Improve flaky test and actually test reasoning (#10287)

2026-02-11 01:46:14 +00:00 · 2025-12-30 10:26:01 +01:00 · 2025-12-30 10:26:01 +01:00 · a249bd32ca
commit a249bd32ca
parent e86f016141
1 changed files with 10 additions and 4 deletions
--- a/test/components/generators/chat/test_hugging_face_api.py
+++ b/test/components/generators/chat/test_hugging_face_api.py
@ -1100,11 +1100,15 @@ class TestHuggingFaceAPIChatGenerator:
        2. When the assistant message (with reasoning) is sent back in a multi-turn conversation,
           the API call succeeds (reasoning is dropped during conversion since HF API doesn't support it)
        """
-        # Note: Using a model that supports reasoning. DeepSeek-R1-Distill models are available
-        # via serverless inference and support reasoning output.
+        # Note: Using a model that supports reasoning AND a provider that actually follows the spec defined in
+        # huggingface-hub.
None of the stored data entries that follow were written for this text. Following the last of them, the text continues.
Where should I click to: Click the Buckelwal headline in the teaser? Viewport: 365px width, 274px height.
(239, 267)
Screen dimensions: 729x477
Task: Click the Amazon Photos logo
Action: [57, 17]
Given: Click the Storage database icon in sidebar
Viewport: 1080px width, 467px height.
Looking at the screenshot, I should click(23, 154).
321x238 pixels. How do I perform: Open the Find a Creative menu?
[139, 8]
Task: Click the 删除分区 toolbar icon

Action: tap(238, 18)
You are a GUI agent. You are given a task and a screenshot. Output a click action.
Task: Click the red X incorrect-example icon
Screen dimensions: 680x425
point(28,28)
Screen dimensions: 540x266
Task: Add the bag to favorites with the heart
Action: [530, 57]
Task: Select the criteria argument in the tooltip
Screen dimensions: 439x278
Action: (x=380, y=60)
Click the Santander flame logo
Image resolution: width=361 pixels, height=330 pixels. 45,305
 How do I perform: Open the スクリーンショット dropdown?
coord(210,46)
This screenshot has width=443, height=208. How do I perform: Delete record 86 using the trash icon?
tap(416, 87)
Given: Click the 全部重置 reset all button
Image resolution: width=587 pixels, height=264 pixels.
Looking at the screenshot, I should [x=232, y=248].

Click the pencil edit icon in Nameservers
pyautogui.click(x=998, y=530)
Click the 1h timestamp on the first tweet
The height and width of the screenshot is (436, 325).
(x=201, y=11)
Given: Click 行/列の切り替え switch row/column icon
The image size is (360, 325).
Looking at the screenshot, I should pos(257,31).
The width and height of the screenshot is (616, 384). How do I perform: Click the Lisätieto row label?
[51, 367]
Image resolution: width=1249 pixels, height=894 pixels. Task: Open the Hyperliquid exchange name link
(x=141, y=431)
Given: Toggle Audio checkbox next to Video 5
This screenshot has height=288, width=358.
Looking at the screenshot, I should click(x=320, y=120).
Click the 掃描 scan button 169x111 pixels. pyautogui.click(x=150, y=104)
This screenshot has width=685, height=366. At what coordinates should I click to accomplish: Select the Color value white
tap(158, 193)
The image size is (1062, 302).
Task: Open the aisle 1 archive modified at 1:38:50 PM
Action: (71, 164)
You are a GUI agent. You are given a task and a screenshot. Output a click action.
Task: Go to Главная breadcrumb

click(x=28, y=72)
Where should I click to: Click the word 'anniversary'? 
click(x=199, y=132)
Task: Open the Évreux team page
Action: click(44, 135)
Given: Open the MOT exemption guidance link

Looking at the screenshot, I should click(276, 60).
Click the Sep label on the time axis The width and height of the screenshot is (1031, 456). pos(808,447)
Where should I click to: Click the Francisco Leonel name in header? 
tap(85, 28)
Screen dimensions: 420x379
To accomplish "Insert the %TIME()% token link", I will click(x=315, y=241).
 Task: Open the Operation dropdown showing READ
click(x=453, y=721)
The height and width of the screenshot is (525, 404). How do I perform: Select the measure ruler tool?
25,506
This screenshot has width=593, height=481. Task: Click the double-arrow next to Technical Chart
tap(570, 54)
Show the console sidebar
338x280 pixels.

Reasoning content especially seems to be non-standard across providers and is either left
+        # in the main response or put in a new field that is not part of the official API.
+        # One combo that does respect the spec is together + openai/gpt-oss-20b.
+        # together + openai/gpt-oss-20b actually uses the expected reasoning field in the response
        generator = HuggingFaceAPIChatGenerator(
            api_type=HFGenerationAPIType.SERVERLESS_INFERENCE_API,
-            api_params={"model": "deepseek-ai/DeepSeek-R1-Distill-Qwen-1.5B"},
+            # We use together + openai/gpt-oss-20b since it actually returns reasoning content in the expected field
+            api_params={"model": "openai/gpt-oss-20b", "provider": "together"},
            generation_kwargs={"max_tokens": 300},
        )

@ -1116,13 +1120,14 @@ class TestHuggingFaceAPIChatGenerator:
        assert len(response["replies"]) > 0
        first_reply = response["replies"][0]
        assert first_reply.text is not None
+        assert first_reply.reasoning is not None

        # Second turn: send a follow-up including the assistant's previous response
        # This tests that convert_message_to_hf_format properly handles messages
        # that may contain ReasoningContent (it should skip it)
        follow_up_messages = [
            ChatMessage.from_user("What is 2 + 2? Answer briefly."),
-            first_reply,  # Include the assistant's response (may contain reasoning)
+            first_reply,  # Include the assistant's response with reasoning
            ChatMessage.from_user("Now what is 3 + 3? Answer briefly."),
        ]
        follow_up_response = generator.run(messages=follow_up_messages)
@ -1131,6 +1136,7 @@ class TestHuggingFaceAPIChatGenerator:
        assert "replies" in follow_up_response
        assert len(follow_up_response["replies"]) > 0
        assert follow_up_response["replies"][0].text is not None
+        assert follow_up_response["replies"][0].reasoning is not None

    def test_hugging_face_api_generator_with_toolset_initialization(self, mock_check_valid_model, tools):
        """Test that the HuggingFaceAPIChatGenerator can be initialized with a Toolset."""